Normally, I weighed 141 pounds the highest my weight got, while pregnant, was 156 pounds. The crazy thing is, I gained 15 pounds but my pants were falling off of me and shirts that were tight around my arms were now loose fitted. No doubt about it, I was upset. The one sure way for me to get child bearing hips didn’t work! My body had the audacity to betray me?! I felt defeated.

After my nine month pity party, labor and delivery went easy enough. It’s funny how at no point during my thirteen hour ordeal did I think about how my body looked. Not when the EMTs wheeled me into the hospital and told me how “lucky” I was to look four months pregnant instead of 39 weeks. Nor was I thinking about my physical appearance when my stomach felt like it was getting ripped apart or when I was in my birthday suit with strangers huddled around me screaming “PUSH.” Oh, no. I just hoped that my body wouldn’t fail me— that it would dig strength from the depths of my soul to help me bring my baby into the world.

◆ REQUIRED ACTION ◆
Carry the personal account of pregnancy and body image forward, starting right after its last sentence. The items that follow play no part in the work here.

◆ ENTRIES SUPPLIED ◆
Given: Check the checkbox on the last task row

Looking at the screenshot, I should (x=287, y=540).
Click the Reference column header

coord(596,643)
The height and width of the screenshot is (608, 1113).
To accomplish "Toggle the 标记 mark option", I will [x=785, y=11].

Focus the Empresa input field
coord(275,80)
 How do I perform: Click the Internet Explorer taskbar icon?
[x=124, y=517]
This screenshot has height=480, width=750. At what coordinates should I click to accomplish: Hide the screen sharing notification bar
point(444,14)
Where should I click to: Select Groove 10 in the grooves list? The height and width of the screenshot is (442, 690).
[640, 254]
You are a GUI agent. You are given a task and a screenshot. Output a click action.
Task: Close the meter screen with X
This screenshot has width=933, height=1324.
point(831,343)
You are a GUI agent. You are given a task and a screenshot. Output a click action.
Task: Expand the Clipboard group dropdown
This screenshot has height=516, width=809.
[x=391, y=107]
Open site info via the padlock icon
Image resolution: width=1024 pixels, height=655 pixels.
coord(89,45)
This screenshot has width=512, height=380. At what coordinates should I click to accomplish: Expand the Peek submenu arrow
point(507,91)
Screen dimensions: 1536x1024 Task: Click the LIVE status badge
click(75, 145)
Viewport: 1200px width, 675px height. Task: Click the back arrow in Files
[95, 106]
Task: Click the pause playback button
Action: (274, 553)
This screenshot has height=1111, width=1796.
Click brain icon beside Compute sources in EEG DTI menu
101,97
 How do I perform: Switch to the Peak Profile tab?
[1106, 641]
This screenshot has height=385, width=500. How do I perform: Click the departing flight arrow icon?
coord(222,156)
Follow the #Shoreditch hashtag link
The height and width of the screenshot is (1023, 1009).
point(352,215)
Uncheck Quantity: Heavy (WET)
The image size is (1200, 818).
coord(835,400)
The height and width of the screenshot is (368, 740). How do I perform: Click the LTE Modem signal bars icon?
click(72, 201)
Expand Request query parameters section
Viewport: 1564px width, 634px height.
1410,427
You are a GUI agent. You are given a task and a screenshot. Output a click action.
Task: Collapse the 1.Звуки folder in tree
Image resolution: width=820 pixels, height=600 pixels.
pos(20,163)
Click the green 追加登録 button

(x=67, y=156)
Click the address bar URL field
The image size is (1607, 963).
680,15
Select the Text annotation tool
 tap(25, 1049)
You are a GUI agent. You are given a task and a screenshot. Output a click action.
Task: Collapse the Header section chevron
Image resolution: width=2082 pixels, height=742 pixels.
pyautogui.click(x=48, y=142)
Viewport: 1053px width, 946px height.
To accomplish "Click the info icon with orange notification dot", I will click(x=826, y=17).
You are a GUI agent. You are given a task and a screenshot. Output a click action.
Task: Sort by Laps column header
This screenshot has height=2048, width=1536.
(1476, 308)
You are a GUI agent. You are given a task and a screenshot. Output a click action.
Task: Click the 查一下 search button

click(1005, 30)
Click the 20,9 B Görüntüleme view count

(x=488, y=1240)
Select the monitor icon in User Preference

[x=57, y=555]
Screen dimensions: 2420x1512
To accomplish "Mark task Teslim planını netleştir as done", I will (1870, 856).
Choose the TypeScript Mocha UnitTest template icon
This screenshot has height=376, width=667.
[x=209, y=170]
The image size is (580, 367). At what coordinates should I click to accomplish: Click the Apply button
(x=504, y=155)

◆ EXERCISE RESULT ◆
As I laid with a tiny person on my chest, I couldn’t help but look at my sagging stomach with no regrets. And when a TV commercial came on for wounded soldiers and then for breast cancer survivors, I couldn’t help but weep. I was holding a life that the body I rejected created. How could I have been so ungrateful? I hadn’t gone through war that left me disabled or gone through a life threatening disease but somehow I had less of an appreciation for my body than the people who did. They were happy that their bodies survived— that they survived. Their bodies mustered up the strength to keep going. I cried and I cried.

When you look at life through insecure glasses, you tend to find every pathetic flaw within yourself. You build this idea that first and foremost you must be good enough for everyone else. You create the assumption that somehow what others think of you is more important than what you think of yourself. From an early age, lies about who I was suppose to be trickled into my mind and created a flood of unnecessary and preventable insecurities. Even on the days that I felt beautiful, I worried about whether or not others would think the same thing.

It took giving birth and being in such an open and exposed state for me to fall so madly in love with every part of me. It didn’t come from a family member, or friend, or even from a significant other. It came from the very body that was no good to me for years. There’s a certain kind of freedom that comes from being released mentally from something that weighed you done all your life. My body impressed me more in those thirteen hours than it did for twenty four years.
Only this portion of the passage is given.